Text provided Block Start

Wednesday, January 24, 2007

Why Philip Dawkins Is A National Treasure

Just a few minutes ago, I emailed this question to Philip...


If "Love means never having to say you're sorry," then what does "Masturbation" mean?

His reply...

Masturbation means never having to say, "Thank You."


Then, a few minutes later he responded with...


Masturbation means never having to say, "You're Welcome."

...which Philip thinks might be funnier.

I officially nominate Mr. Dawkins as not only a National Treasure, but also as one of the New Seven Wonders of the World!

6 comments:

Lance Noe said...

If that picture is the real Philip, then I second your nomination!

p.s. i looked up the submariner and that WAS him. i don't like him now, too body buildish. Isn't it odd that one of the first comic super heroes was asian? I mean, and I don't know anything of comics, even now there aren't that many, right? AND I KNOW THAT TECHNICALLY HE IS NOT ASIAN BUT....he got slanty eyes, black hair and a small package - if it walks like a duck....

Stephen Rader said...

Lance - That isn't Philip, but Philip is as cute. Check out my November posting entitled "Thankful" and you'll find his picture.

Text provided Block End
Information shown Block Start

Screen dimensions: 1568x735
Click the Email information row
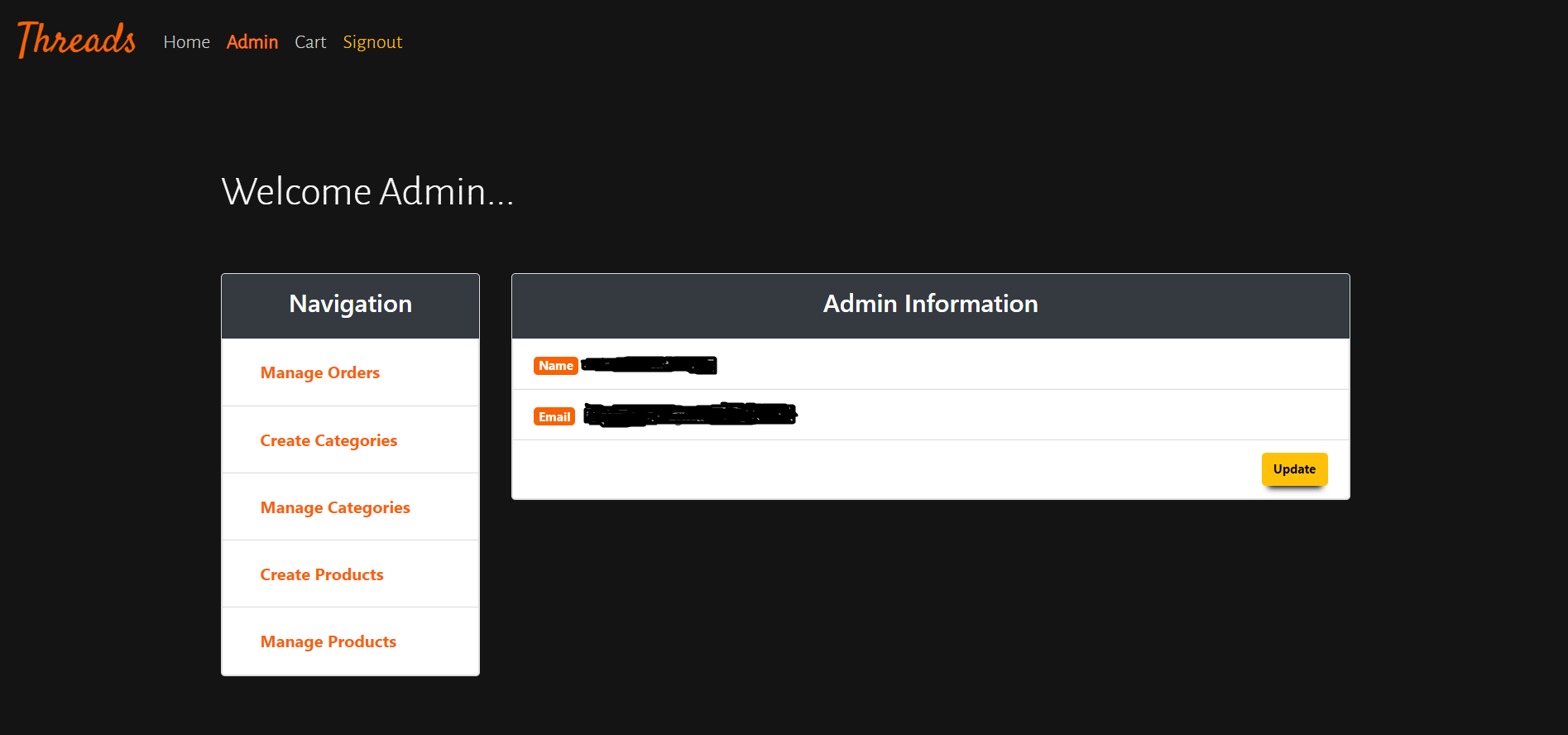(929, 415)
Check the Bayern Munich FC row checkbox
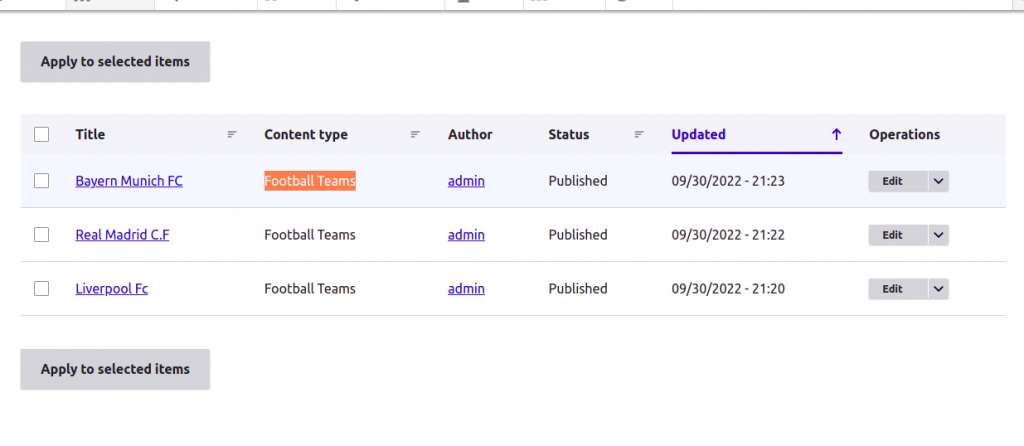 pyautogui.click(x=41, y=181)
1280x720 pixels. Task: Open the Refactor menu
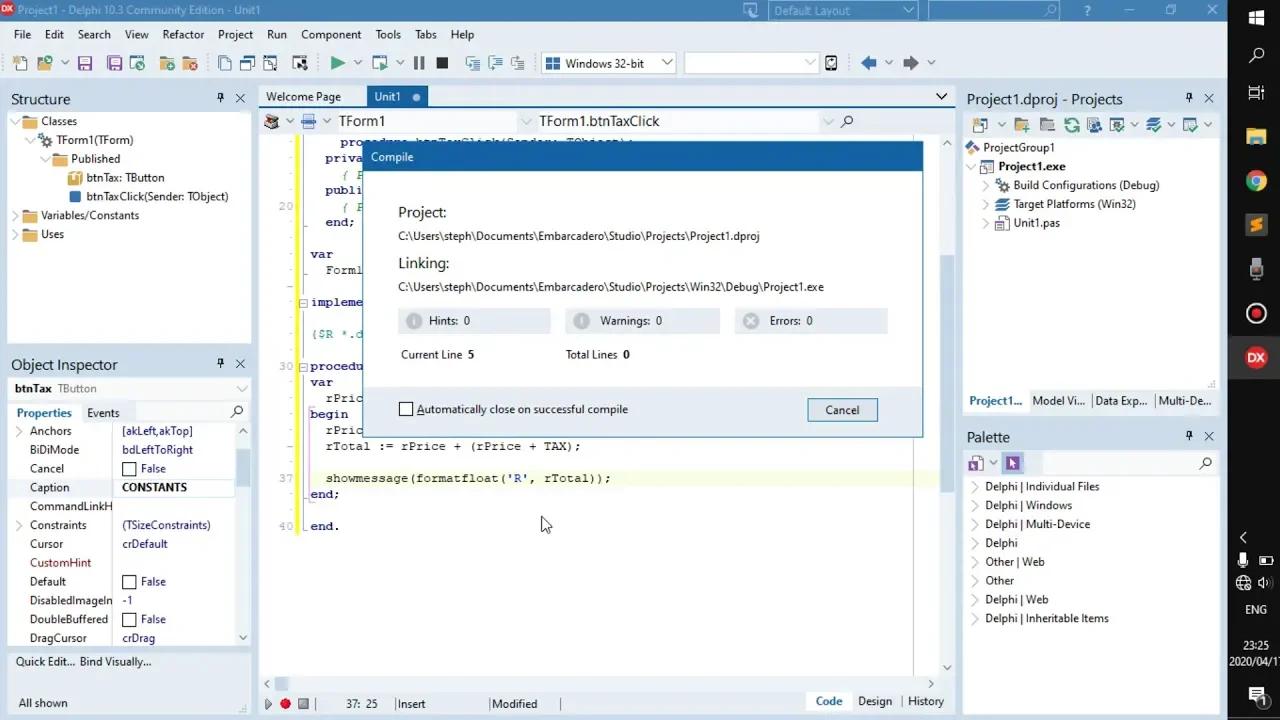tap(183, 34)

Information shown Block End

**What is expected:**
In the blog post about Philip Dawkins, which of Philip's two replies does he think might be funnier?

**Result of this exercise:**
Masturbation means never having to say, "You're Welcome."